■ YOUR ASSIGNMENT ■
What you return must match the records word for word.

********

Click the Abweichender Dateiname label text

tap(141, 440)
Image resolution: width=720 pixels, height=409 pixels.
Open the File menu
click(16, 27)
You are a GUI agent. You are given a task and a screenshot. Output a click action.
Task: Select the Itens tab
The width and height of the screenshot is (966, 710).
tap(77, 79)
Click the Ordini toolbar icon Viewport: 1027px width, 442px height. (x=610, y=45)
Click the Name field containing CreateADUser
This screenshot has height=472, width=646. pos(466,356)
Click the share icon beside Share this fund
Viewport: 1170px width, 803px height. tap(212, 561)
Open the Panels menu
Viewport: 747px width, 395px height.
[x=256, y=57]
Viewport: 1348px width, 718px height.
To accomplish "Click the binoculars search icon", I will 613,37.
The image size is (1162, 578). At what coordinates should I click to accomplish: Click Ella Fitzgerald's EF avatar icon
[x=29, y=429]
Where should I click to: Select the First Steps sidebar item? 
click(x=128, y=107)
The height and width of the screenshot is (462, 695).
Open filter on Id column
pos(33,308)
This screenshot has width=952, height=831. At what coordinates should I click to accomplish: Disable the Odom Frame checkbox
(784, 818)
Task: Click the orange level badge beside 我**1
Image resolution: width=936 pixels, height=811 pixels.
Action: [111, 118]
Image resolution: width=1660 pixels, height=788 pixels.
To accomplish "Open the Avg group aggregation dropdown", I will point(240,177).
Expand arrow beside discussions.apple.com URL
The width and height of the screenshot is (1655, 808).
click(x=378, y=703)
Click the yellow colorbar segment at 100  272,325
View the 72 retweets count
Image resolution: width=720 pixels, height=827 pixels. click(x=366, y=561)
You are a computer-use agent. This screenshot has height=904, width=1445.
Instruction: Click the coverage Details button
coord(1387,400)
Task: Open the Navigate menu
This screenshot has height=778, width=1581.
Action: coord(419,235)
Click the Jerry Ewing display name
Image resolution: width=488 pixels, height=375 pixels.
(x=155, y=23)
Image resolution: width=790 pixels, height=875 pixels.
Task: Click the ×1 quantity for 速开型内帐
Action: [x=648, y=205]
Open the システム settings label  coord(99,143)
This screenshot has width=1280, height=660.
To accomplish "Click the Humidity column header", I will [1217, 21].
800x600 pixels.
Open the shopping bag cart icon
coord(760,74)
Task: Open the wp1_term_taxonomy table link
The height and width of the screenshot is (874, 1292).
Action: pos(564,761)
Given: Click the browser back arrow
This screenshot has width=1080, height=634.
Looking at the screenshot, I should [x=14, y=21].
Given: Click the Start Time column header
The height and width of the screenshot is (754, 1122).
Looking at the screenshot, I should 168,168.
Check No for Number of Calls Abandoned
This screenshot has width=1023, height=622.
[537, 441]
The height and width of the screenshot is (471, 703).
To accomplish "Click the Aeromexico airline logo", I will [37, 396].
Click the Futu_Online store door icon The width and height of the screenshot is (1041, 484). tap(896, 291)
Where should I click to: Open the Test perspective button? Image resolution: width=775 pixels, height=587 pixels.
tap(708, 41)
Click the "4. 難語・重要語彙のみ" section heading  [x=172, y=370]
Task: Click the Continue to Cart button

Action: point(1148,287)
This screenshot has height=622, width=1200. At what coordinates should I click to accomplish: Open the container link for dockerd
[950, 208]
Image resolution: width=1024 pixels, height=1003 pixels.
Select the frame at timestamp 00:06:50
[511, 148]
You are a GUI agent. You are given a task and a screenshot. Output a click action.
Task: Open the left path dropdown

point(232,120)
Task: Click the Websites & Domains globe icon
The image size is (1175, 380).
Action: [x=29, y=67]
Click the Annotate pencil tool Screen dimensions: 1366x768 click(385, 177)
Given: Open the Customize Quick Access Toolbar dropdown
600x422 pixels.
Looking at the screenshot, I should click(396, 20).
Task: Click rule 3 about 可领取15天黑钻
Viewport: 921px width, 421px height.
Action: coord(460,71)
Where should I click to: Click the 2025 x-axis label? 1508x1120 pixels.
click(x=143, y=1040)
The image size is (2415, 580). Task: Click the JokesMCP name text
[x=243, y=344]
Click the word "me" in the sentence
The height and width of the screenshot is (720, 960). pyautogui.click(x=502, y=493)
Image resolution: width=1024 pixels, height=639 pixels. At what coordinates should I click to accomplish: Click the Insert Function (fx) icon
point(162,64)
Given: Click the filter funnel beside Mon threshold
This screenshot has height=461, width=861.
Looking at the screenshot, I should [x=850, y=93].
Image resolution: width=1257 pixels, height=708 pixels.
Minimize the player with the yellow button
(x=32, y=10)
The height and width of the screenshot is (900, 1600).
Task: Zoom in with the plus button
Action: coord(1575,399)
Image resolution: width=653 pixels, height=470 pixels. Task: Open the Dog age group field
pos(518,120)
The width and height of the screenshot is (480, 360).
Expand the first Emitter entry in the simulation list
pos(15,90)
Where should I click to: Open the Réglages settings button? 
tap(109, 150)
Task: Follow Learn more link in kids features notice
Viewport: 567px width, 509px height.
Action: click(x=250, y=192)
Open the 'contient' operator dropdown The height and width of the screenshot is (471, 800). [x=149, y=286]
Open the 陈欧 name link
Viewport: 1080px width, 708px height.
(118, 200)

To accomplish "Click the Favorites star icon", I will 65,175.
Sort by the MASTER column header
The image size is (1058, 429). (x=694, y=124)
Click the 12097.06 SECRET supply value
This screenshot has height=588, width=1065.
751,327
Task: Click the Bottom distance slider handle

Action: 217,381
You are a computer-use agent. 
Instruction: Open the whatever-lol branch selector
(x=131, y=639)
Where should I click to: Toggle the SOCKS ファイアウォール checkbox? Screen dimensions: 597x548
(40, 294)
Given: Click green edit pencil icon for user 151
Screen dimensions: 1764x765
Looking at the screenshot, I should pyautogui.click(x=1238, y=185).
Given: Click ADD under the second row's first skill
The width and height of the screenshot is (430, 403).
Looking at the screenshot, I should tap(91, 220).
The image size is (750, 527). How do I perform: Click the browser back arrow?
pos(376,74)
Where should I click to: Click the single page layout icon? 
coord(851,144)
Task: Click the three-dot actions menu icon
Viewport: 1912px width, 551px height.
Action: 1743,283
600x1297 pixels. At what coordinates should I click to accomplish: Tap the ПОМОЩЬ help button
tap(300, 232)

********

■ ANSWER SECTION ■
Click the Abweichender Dateiname label text

tap(141, 440)
Image resolution: width=720 pixels, height=409 pixels.
Open the File menu
click(16, 27)
You are a GUI agent. You are given a task and a screenshot. Output a click action.
Task: Select the Itens tab
The width and height of the screenshot is (966, 710).
tap(77, 79)
Click the Ordini toolbar icon Viewport: 1027px width, 442px height. (x=610, y=45)
Click the Name field containing CreateADUser
This screenshot has height=472, width=646. pos(466,356)
Click the share icon beside Share this fund
Viewport: 1170px width, 803px height. tap(212, 561)
Open the Panels menu
Viewport: 747px width, 395px height.
[x=256, y=57]
Viewport: 1348px width, 718px height.
To accomplish "Click the binoculars search icon", I will 613,37.
The image size is (1162, 578). At what coordinates should I click to accomplish: Click Ella Fitzgerald's EF avatar icon
[x=29, y=429]
Where should I click to: Select the First Steps sidebar item? 
click(x=128, y=107)
The height and width of the screenshot is (462, 695).
Open filter on Id column
pos(33,308)
This screenshot has width=952, height=831. At what coordinates should I click to accomplish: Disable the Odom Frame checkbox
(784, 818)
Task: Click the orange level badge beside 我**1
Image resolution: width=936 pixels, height=811 pixels.
Action: [111, 118]
Image resolution: width=1660 pixels, height=788 pixels.
To accomplish "Open the Avg group aggregation dropdown", I will point(240,177).
Expand arrow beside discussions.apple.com URL
The width and height of the screenshot is (1655, 808).
click(x=378, y=703)
Click the yellow colorbar segment at 100  272,325
View the 72 retweets count
Image resolution: width=720 pixels, height=827 pixels. click(x=366, y=561)
You are a computer-use agent. This screenshot has height=904, width=1445.
Instruction: Click the coverage Details button
coord(1387,400)
Task: Open the Navigate menu
This screenshot has height=778, width=1581.
Action: coord(419,235)
Click the Jerry Ewing display name
Image resolution: width=488 pixels, height=375 pixels.
(x=155, y=23)
Image resolution: width=790 pixels, height=875 pixels.
Task: Click the ×1 quantity for 速开型内帐
Action: [x=648, y=205]
Open the システム settings label  coord(99,143)
This screenshot has width=1280, height=660.
To accomplish "Click the Humidity column header", I will [1217, 21].
800x600 pixels.
Open the shopping bag cart icon
coord(760,74)
Task: Open the wp1_term_taxonomy table link
The height and width of the screenshot is (874, 1292).
Action: pos(564,761)
Given: Click the browser back arrow
This screenshot has width=1080, height=634.
Looking at the screenshot, I should [x=14, y=21].
Given: Click the Start Time column header
The height and width of the screenshot is (754, 1122).
Looking at the screenshot, I should 168,168.
Check No for Number of Calls Abandoned
This screenshot has width=1023, height=622.
[537, 441]
The height and width of the screenshot is (471, 703).
To accomplish "Click the Aeromexico airline logo", I will [37, 396].
Click the Futu_Online store door icon The width and height of the screenshot is (1041, 484). tap(896, 291)
Where should I click to: Open the Test perspective button? Image resolution: width=775 pixels, height=587 pixels.
tap(708, 41)
Click the "4. 難語・重要語彙のみ" section heading  [x=172, y=370]
Task: Click the Continue to Cart button

Action: point(1148,287)
This screenshot has height=622, width=1200. At what coordinates should I click to accomplish: Open the container link for dockerd
[950, 208]
Image resolution: width=1024 pixels, height=1003 pixels.
Select the frame at timestamp 00:06:50
[511, 148]
You are a GUI agent. You are given a task and a screenshot. Output a click action.
Task: Open the left path dropdown

point(232,120)
Task: Click the Websites & Domains globe icon
The image size is (1175, 380).
Action: [x=29, y=67]
Click the Annotate pencil tool Screen dimensions: 1366x768 click(385, 177)
Given: Open the Customize Quick Access Toolbar dropdown
600x422 pixels.
Looking at the screenshot, I should click(396, 20).
Task: Click rule 3 about 可领取15天黑钻
Viewport: 921px width, 421px height.
Action: coord(460,71)
Where should I click to: Click the 2025 x-axis label? 1508x1120 pixels.
click(x=143, y=1040)
The image size is (2415, 580). Task: Click the JokesMCP name text
[x=243, y=344]
Click the word "me" in the sentence
The height and width of the screenshot is (720, 960). pyautogui.click(x=502, y=493)
Image resolution: width=1024 pixels, height=639 pixels. At what coordinates should I click to accomplish: Click the Insert Function (fx) icon
point(162,64)
Given: Click the filter funnel beside Mon threshold
This screenshot has height=461, width=861.
Looking at the screenshot, I should [x=850, y=93].
Image resolution: width=1257 pixels, height=708 pixels.
Minimize the player with the yellow button
(x=32, y=10)
The height and width of the screenshot is (900, 1600).
Task: Zoom in with the plus button
Action: coord(1575,399)
Image resolution: width=653 pixels, height=470 pixels. Task: Open the Dog age group field
pos(518,120)
The width and height of the screenshot is (480, 360).
Expand the first Emitter entry in the simulation list
pos(15,90)
Where should I click to: Open the Réglages settings button? 
tap(109, 150)
Task: Follow Learn more link in kids features notice
Viewport: 567px width, 509px height.
Action: click(x=250, y=192)
Open the 'contient' operator dropdown The height and width of the screenshot is (471, 800). [x=149, y=286]
Open the 陈欧 name link
Viewport: 1080px width, 708px height.
(118, 200)

To accomplish "Click the Favorites star icon", I will 65,175.
Sort by the MASTER column header
The image size is (1058, 429). (x=694, y=124)
Click the 12097.06 SECRET supply value
This screenshot has height=588, width=1065.
751,327
Task: Click the Bottom distance slider handle

Action: 217,381
You are a computer-use agent. 
Instruction: Open the whatever-lol branch selector
(x=131, y=639)
Where should I click to: Toggle the SOCKS ファイアウォール checkbox? Screen dimensions: 597x548
(40, 294)
Given: Click green edit pencil icon for user 151
Screen dimensions: 1764x765
Looking at the screenshot, I should pyautogui.click(x=1238, y=185).
Given: Click ADD under the second row's first skill
The width and height of the screenshot is (430, 403).
Looking at the screenshot, I should tap(91, 220).
The image size is (750, 527). How do I perform: Click the browser back arrow?
pos(376,74)
Where should I click to: Click the single page layout icon? 
coord(851,144)
Task: Click the three-dot actions menu icon
Viewport: 1912px width, 551px height.
Action: 1743,283
600x1297 pixels. At what coordinates should I click to accomplish: Tap the ПОМОЩЬ help button
tap(300, 232)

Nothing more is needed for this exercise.